── Exercise text ──
Baby To Be Born Without the Gene For Breast Cancer
manoftin writes to tell us that next week a baby will be born without the gene for breast cancer, according to the BBC. "But he said that, in this case, not carrying the BRCA1 gene would not guarantee any daughter born to the couple would be unaffected by breast cancer because there are other genetic and environmental causes. Dr Alan Thornhill, scientific director of the London Bridge Fertility, Gynaecology and Genetics Centre, said: 'While the technology and approach used in this case is fairly routine, it is the first time in the UK that a family has successfully eliminated a mutant breast cancer gene for their child. It is a victory for both the parents and the HFEA that licensed this treatment.'"
nature played with us first, it's only fair that we reciprocate.
Ayyy there wait one god-lovin minute!! You can make God-n-baby Jesus's decisions for dem!!! You damn city slickers er goin da hell yah hear?!?!?! If God wants someone da have tit cancer they'll have it!! You city slickers n yer crazy scientific method... *spits in empty faygo bottle*
Plenty of children, but not plenty of infants. There's a lack of babies, if you want to adopt and take less than a few years you're limited to grown children. Many of them have emotional or physical handicaps and severe mental issues. Anyone who adopts one gets high praise from me, but I don't fault anyone who doesn't have the courage to do so. And most people want a baby that they can raise from birth, not someone already halfway grown.
I still have more fans than freaks. WTF is wrong with you people?
All that happened was screening. They didn't screw with nature, they just took a peek to see whether the embryo had the gene or not.
That's all they did in GATTACA too. Screen embryos for (un)desirable genetic traits, and pick which one to implant. That's exactly what they did here.
The enemies of Democracy are
only the embryos are no more a human than that egg you had for breakfast is a chicken
I disagree. Most of those eggs in the supermarket are unfertilized. A fertilized egg is an actual chicken. I just don't care about chickens as much as I do people. You can't point to any one spot in an embryo's development (except fertilization) and say "There. Now it is human." With that ambiguity, is it not better to err on the side of caution?
with the end result being people having some incurable genetic illness.
Are the majority of disabled individuals unhappy that they are alive? It's not our place to make that judgment for them.
whats ethical about allowing someone to die a horrible death from cancer when you could have most likely been prevented?
This isn't really prevention. Sure, the child that is born will have a reduced risk of breast cancer, but that is because they simply throw out the ones that don't meet their criteria. So instead of having a higher chance of dying from breast cancer, these rejects have a guarantee of dying because their chances are higher than the one that was selected.
You can't point to any one spot in an embryo's development (except fertilization) and say "There. Now it is human." With that ambiguity, is it not better to err on the side of caution?
FTFA:
Pre-implantation genetic diagnosis (PGD) involves taking a cell from an embryo at the eight-cell stage of development, when it is around three-days old, and testing it.
───
Action item A:
In the breast cancer gene discussion, at what stage of development is a cell taken from the embryo for pre-implantation genetic diagnosis?
Action item B:
Which organizations are named in the paragraph of the breast cancer gene discussion that begins "manoftin writes"? List all of them.
── Records ──
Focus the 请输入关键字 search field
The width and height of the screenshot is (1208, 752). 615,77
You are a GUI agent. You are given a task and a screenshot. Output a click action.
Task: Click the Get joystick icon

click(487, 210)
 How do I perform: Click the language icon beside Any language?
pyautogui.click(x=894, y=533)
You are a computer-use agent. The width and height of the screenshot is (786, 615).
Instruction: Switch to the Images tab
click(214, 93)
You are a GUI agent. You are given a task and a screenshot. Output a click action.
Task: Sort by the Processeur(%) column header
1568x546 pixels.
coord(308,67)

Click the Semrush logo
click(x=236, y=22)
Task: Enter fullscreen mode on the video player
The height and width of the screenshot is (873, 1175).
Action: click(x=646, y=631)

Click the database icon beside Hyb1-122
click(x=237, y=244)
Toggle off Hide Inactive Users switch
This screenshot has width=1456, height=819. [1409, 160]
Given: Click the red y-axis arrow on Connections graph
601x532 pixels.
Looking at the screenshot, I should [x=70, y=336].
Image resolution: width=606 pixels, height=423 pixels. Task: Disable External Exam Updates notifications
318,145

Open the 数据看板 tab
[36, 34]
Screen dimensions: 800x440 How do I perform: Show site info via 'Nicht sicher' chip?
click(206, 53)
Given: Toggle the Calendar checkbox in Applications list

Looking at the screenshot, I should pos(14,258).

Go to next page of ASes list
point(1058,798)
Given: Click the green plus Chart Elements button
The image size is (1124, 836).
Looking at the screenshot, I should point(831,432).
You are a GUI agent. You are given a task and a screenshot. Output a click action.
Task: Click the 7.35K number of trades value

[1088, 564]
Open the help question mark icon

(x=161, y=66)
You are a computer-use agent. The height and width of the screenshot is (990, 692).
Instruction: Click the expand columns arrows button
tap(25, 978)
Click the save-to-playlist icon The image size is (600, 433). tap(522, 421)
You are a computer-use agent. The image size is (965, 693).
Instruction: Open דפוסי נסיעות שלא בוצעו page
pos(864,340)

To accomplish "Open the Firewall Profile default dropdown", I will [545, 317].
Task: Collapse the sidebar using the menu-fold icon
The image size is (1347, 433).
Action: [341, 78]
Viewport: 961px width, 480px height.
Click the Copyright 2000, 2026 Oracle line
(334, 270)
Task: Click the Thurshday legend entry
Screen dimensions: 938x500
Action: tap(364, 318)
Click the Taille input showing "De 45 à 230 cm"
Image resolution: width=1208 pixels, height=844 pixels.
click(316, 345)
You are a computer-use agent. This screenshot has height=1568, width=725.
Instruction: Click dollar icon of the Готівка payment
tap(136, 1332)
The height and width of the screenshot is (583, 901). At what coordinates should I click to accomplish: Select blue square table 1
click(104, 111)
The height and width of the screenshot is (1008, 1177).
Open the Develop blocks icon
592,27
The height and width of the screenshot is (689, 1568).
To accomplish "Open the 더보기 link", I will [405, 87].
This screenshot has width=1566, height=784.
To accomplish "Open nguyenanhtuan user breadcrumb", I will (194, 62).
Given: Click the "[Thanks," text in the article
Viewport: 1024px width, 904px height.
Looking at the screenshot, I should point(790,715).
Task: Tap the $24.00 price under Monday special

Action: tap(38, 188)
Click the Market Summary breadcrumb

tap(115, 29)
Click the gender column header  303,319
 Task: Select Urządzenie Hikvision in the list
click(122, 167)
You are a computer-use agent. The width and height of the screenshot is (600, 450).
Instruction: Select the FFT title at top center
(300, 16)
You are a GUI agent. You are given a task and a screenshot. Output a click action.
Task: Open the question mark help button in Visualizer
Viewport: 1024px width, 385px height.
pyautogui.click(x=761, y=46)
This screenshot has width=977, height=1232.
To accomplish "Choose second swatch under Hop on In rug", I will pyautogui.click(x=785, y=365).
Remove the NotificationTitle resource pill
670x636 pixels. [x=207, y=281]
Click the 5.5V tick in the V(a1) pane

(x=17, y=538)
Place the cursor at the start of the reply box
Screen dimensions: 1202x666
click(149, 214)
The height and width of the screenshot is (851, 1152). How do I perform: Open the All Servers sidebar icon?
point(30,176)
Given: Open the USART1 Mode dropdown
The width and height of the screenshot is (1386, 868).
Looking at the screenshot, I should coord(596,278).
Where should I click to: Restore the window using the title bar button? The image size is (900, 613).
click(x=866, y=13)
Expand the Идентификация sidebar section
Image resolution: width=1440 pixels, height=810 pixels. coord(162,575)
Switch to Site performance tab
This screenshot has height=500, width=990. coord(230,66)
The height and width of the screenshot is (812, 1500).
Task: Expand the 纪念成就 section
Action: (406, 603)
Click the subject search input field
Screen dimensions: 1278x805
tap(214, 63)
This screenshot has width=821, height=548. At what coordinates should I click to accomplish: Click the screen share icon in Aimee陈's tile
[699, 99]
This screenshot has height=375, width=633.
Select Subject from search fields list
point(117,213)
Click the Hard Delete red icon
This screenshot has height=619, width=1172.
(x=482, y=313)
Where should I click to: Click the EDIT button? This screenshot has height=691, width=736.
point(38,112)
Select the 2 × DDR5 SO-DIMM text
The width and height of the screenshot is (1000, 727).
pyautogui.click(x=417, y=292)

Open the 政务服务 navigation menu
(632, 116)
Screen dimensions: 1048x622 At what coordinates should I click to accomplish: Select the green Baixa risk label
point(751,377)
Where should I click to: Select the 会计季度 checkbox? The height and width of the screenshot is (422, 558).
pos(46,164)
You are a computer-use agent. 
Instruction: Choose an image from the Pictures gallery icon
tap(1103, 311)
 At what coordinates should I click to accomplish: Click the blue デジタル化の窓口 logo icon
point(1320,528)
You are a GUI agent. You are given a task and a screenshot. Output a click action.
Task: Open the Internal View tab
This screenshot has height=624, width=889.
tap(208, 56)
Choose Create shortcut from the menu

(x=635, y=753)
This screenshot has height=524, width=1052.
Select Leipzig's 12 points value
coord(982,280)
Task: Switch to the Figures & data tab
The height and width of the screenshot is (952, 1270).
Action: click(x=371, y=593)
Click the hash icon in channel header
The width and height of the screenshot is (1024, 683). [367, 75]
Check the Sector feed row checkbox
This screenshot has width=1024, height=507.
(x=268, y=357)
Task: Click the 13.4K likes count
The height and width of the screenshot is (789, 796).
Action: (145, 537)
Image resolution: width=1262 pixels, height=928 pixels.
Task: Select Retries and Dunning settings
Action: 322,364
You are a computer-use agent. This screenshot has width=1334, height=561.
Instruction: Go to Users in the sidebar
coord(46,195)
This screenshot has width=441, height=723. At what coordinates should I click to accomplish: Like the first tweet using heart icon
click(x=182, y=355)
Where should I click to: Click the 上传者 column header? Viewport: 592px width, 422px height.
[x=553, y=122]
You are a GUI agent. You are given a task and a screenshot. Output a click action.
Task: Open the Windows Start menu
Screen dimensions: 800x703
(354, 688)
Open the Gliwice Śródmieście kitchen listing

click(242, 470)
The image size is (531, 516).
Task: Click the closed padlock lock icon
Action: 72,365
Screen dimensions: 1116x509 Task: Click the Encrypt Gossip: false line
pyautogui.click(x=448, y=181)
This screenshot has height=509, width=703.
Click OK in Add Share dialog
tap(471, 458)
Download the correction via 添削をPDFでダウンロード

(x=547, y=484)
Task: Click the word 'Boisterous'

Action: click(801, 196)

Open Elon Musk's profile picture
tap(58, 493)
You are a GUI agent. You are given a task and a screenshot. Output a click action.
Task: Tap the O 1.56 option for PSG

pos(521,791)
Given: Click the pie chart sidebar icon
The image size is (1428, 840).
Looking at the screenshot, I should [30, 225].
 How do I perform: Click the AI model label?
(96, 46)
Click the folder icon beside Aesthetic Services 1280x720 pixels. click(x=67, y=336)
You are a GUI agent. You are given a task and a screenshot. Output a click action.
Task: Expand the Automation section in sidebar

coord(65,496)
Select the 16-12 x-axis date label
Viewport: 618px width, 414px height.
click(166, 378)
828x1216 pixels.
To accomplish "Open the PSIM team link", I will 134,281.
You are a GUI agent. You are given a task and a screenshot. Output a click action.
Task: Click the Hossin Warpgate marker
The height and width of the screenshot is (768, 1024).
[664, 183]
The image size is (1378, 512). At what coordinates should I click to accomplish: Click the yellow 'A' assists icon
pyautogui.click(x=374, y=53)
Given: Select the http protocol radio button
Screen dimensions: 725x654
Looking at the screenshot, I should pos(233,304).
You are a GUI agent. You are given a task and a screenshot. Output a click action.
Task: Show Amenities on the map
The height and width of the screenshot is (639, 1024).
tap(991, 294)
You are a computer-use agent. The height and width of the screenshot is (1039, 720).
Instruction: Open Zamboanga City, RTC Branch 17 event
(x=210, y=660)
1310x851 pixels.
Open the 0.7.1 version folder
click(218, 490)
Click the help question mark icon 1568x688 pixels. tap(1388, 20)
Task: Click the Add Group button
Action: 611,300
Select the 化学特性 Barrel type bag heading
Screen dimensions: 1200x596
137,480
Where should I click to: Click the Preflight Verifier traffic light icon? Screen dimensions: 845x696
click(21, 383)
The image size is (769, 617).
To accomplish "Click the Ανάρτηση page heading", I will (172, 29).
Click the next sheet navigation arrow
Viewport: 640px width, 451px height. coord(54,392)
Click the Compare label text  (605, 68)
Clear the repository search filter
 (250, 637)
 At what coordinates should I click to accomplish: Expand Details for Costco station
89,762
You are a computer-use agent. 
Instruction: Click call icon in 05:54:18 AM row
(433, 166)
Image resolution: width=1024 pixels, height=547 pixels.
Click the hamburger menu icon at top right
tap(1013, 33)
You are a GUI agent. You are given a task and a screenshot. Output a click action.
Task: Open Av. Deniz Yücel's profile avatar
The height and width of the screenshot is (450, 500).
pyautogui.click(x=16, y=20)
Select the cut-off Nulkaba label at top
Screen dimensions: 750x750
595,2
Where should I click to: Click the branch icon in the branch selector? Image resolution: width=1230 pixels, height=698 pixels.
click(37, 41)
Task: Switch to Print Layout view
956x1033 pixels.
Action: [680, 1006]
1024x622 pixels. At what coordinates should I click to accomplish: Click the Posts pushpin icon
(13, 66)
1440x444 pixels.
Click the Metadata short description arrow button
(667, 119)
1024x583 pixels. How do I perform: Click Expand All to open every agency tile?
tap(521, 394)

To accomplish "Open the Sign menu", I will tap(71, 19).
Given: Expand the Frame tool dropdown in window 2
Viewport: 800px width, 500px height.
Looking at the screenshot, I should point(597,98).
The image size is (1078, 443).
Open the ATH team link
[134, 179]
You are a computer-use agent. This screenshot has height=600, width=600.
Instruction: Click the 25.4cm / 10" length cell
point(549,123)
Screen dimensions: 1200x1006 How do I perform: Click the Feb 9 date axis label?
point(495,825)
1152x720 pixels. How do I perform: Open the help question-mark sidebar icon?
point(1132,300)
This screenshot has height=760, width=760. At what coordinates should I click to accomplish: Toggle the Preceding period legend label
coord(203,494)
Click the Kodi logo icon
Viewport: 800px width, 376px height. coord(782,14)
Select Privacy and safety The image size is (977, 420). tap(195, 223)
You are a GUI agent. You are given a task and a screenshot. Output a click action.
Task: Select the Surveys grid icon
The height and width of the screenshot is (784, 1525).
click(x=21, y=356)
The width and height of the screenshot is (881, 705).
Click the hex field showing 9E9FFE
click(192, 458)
───
Final answer A:
At the eight-cell stage, when the embryo is around three days old.

Final answer B:
- BBC
- London Bridge Fertility, Gynaecology and Genetics Centre
- HFEA